» **Selected passage**:
== Segment start ==
A beautiful stretch of rehabbed homes filled with bourgeois families would look across the street at a low-income housing complex, where families lived on less than $10,000 per year, and nearby there could be an entire block of empty, litter-strewn lots where homeless people built small shanties. (ix)

However, if to compare today situation with the past years, a wide range of positive changes is difficult to miss. In late 1990s Harlem together with the entire New York City experienced wide gentrification expressed in a range of city and state policies. In effort to get rid of segregation and decentralize racism, prices for acquiring realty in white surroundings were raised for the White. “The neighborhood is home to a prodigious amount of philanthropic money and talent,” Tough (38) shows. High-rises were demolished in order to get rid of poverty and revitalize living conditions in inner urban areas. The flow of finance improved economical conditions and level of life; a lot of crime-fighting measures were taken as well which contributed to relative pacification of social environment. Harlem has become “an island of security” – a medal with two sides. Life has become quieter, but the neighborhood still stays a cage, a prison for its residents in “a vibrant, exciting and, all too frequently, a turbulent community” (Clark 26).

As for security, it also differs from standards we are used to, and system of social regulation and control is not conventional. “In urban ghettos, where underground activity is publicly prominent, there may still be “eyes on the street” approaches where passerby, hustlers, and other local inhabitants police each other’s activities,” Venkatesh notes (“Off the Books” 207). It means that responsibility for security is distributed to different groups of population who unite into public order squads and not on the police. The residents become responsible for their own family members and take efforts to make the life better for others. Venkatesh tells about the theory of “sidewalk” proposed by Jane Jacobs, according to which “vibrant thoroughfares, which combine commerce and pedestrian fellowship, are an ideal type of informal social control” (207). Still, the majority of Harlem residents are not able to afford insurance to prevent burglary and to protect themselves and their apartments. Gangsters still go on reigning, and the system is not able to abolish it, because gang is also a cog in the machine the later won’t work without. Sudhir A. Venkatesh admits that:

for gang members, the wider community can be a field of antagonistic social interaction, colored by the persistent need to respond to altercations with storeowners, law enforcement  and truancy officers, family members, and so on, all of which shape the individual’s tolerance for gang activity. (“American project” 163)

In their own flats and in their own lives most residents of Harlem feel trapped. As for the alternative, “there is little to draw on for an appreciation of in-group lending, credit and loan-shark services, informal and unreported hiring, and so on among black ghetto merchants” (“Off the Books” 98). Poverty and ghetto cage are like epidemic one can easily get infected or – try to recover. To succeed in the latter, strong inner force is needed, but the reward is worse. The way out is to decide what you really want from this life and what you personally can offer to the society. Confidence, intelligence, patience and passion are needed strongly. The rule that circle of your contacts defines who you are, is decisive here.

So, a lot has been done for the representatives of Harlem ethnic minorities to become equal members of the society, both from the side of the residents and from the state. But all in all, despite great advances, discrimination still exists. As Gina Philogene sums up, “the progress toward racial equality notwithstanding, race continues to define the culture of the United States, keeping its citizens from developing the just society” (111). The first and foremost way out is to overcome a habit of third-rate life and to change milieu, as it is not a field for a team game, but for an individual struggle only.
== Segment end ==
» **Records**:
== Segment start ==
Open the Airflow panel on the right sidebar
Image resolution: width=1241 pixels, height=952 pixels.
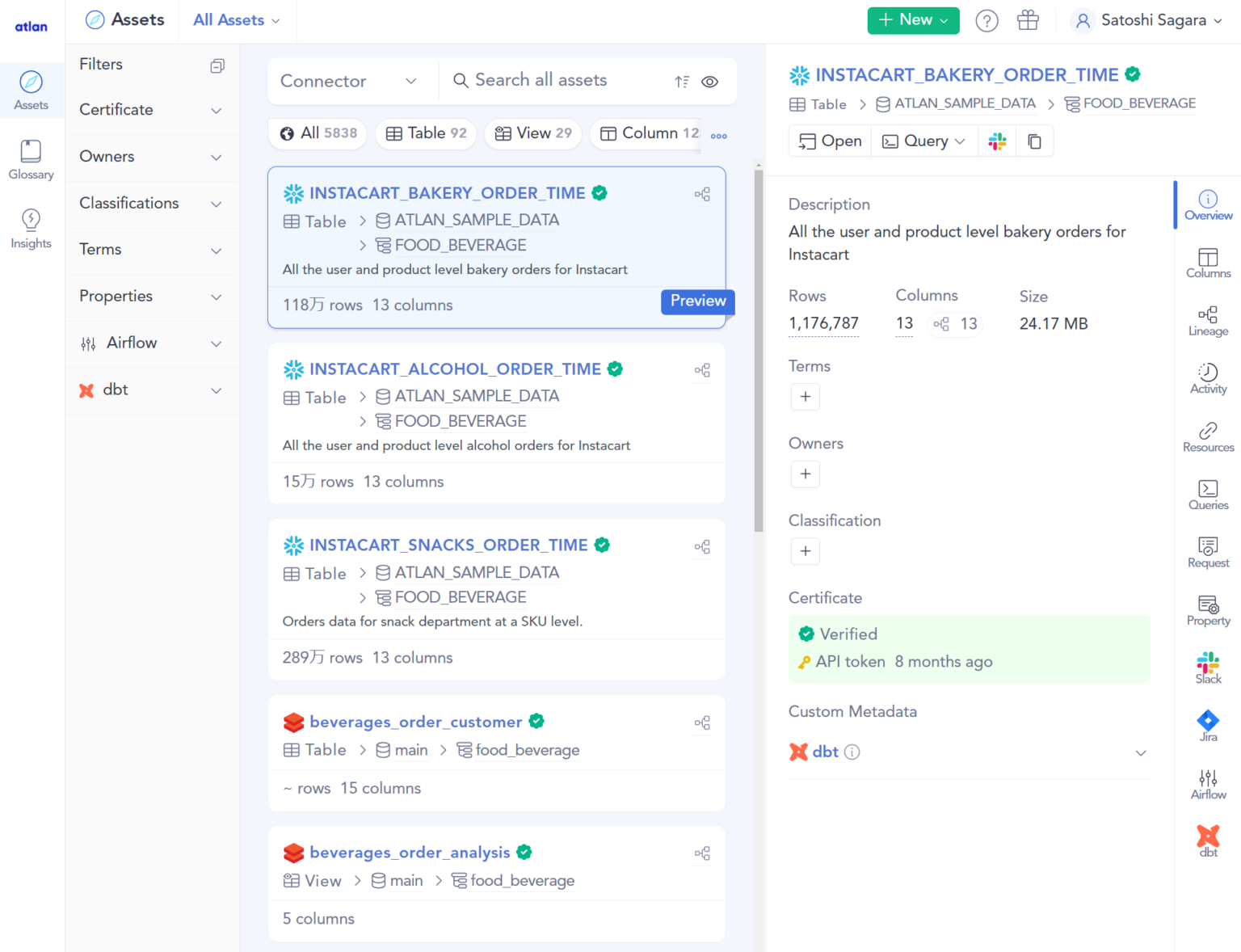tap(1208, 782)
== Segment end ==
== Segment start ==
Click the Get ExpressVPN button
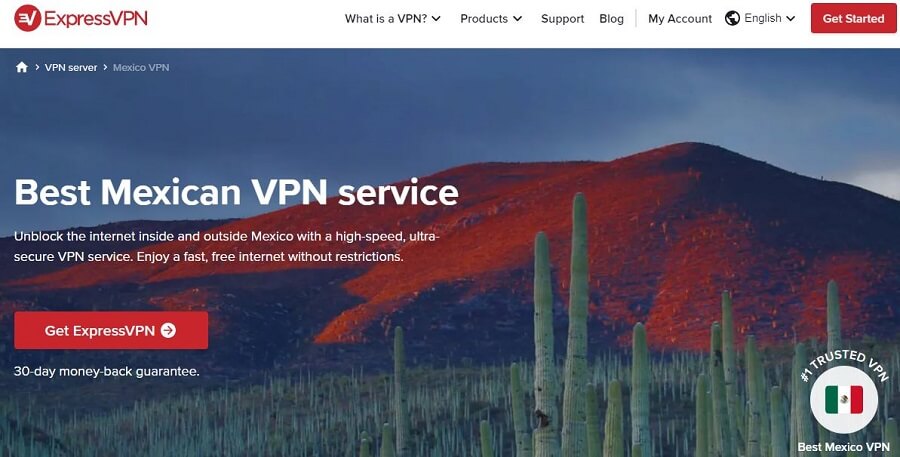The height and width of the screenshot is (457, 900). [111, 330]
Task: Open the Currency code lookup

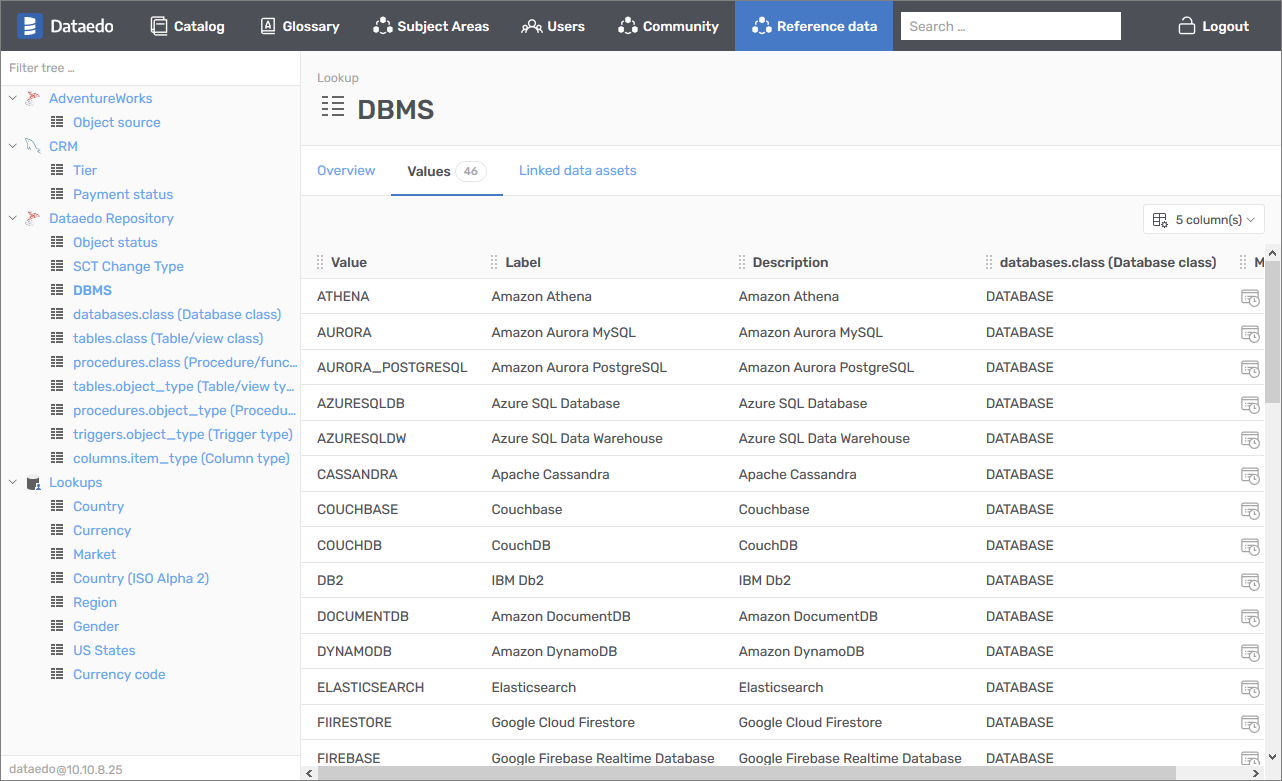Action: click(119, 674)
== Segment end ==
» **Exercise aim**: Please state when Harlem and the rest of New York City went through wide gentrification, according to the passage on Harlem. The material comes from a different source than the passage on Harlem.

» **Response for this exercise**: In the late 1990s.